Background: The availability of multimodal patient data, such as demographics, clinical, imaging, treatment, quality of life, outcomes and wearables data, as well as genome sequencing, have paved the way for the development of multimodal clinical solutions that introduce personalized or precision medicine. The clinical report is an information layer that contains relevant information about the disease in addition to the patient's point of view. Natural language processing (NLP) is a branch of artificial intelligence (AI) and its pre-trained language models are the key technology for extracting value from this data layer.

Aims: This project was conducted by GenoMed4all and Synthema EU consortia, with the aim to: 1) Build an AI language model specific for the hematology domain. 2) Use NLP technology to extract relevant information from clinical reports and perform unsupervised stratification of patients, in order to 3) demonstrate that the clinical report is earlier access to data relative to disease clinical phenotype and biology and provide important information for patient stratification and prediction of clinical outcomes.

Methods: To translate text sentences into numerical embeddings, we implemented bidirectional encoder representations from transformers (BERT) framework.

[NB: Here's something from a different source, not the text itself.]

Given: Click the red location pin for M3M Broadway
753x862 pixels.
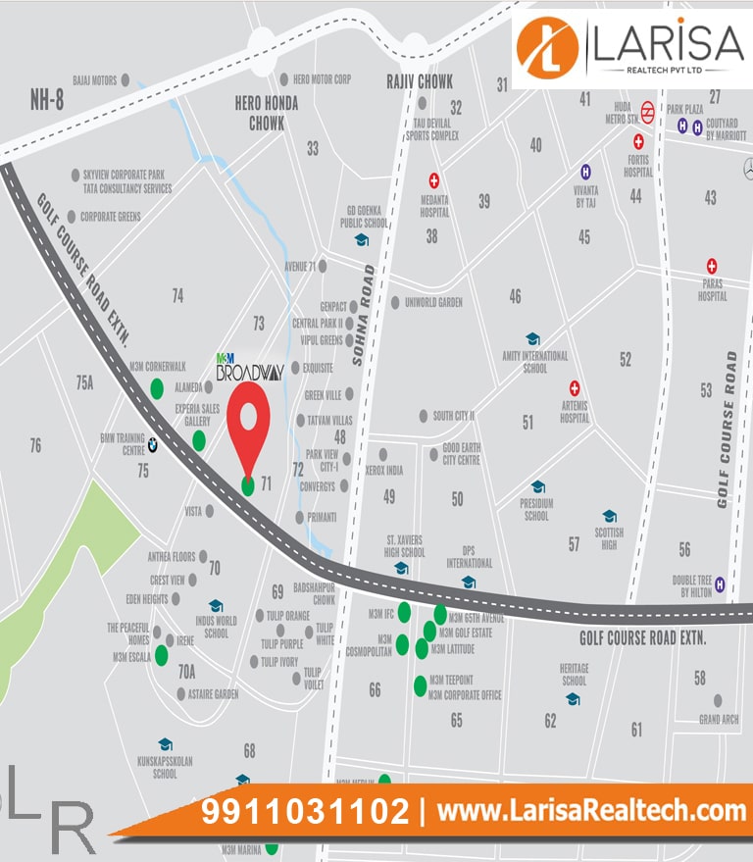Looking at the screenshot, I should [x=249, y=417].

To learn text representations and correlations within data, we performed domain-adaptation by fine-tuned pre-trained model on hematological clinical reports of patients with myeloproliferative neoplasms (MPN), myelodysplastic syndrome (MDS) and acute myeloid leukemia (AML). Patient stratification was performed by HDBSCAN clustering on text embedding encoded by BERT (HematoBERT). Clusters validation was performed by assessing patients' diagnosis and survival probability. Finally, we compared domain-tuned HematoBERT vs pre-trained non-contextualized models.

Results: We implemented HematoBERT based on the bert-base-multilingual-uncased version of BERT. Training data were hematological text reports of 1,328 patients. During fine-tuning, texts were tokenized, then we randomly replaced 15% of the tokens with masked tokens, training the model to predict them. We performed stratification using clinical reports from a validation cohort of 360 patients. We identified 7 clusters, defined according to similar words in meaning that were placed in a specific topic. We extracted the most important words and concepts for each cluster (topic) and we summarized them into effective descriptions for each group of patients. Two clusters included MDS patients with excess blasts, and without excess blasts with ring sideroblasts and del5q (n=69, n=115). One cluster included patients with excess blasts and MDS/MPN (n= 33). Two clusters included MPN patients with primary and secondary myelofibrosis, and MPN patients most including subjects affected with polycythemia vera and essential thrombocythemia (n=35, n=46). Two clusters included patients with AML from MDS and therapy-related AML, and patients with de novo AML (n=22, n=42). Clinical validation was performed based on the diagnosis and survival probability of patients assigned to clusters. Patients' diagnoses were compatible with the cluster assignment (Figure 1). Frequency of gene mutations (as assessed by targeted Next-Generation Sequencing) among different clusters reflected the well-known genotypic-phenotypic associations in MDS, MPN and AML. Kaplan-Maier curves indicated significative risk stratification in clusters in terms of survival probability (Figure 2), similar to stratifications performed on clinical and genomic data. Finally, we evaluate the domain adaptation by comparing the model to other pre-trained non-contextualized ones. Pseudo perplexity score (PPS), accuracy and F1 score were calculated to quantify how good the models are when they see new data, predicting the next word given the context of the sentence. HematoBERT obtained high PPS, accuracy and F1 scores, outperforming the other models also trained on generic clinical domains.

Conclusion: Domain-adapted language models are able to understand contexts and correlations in documents. HematoBERT can be used to extract relevant features from clinical reports. This data layer is relevant to perform disease stratification of patients based on clinical and genomic information and could be integrated into next-generation multimodal models of personalized medicine.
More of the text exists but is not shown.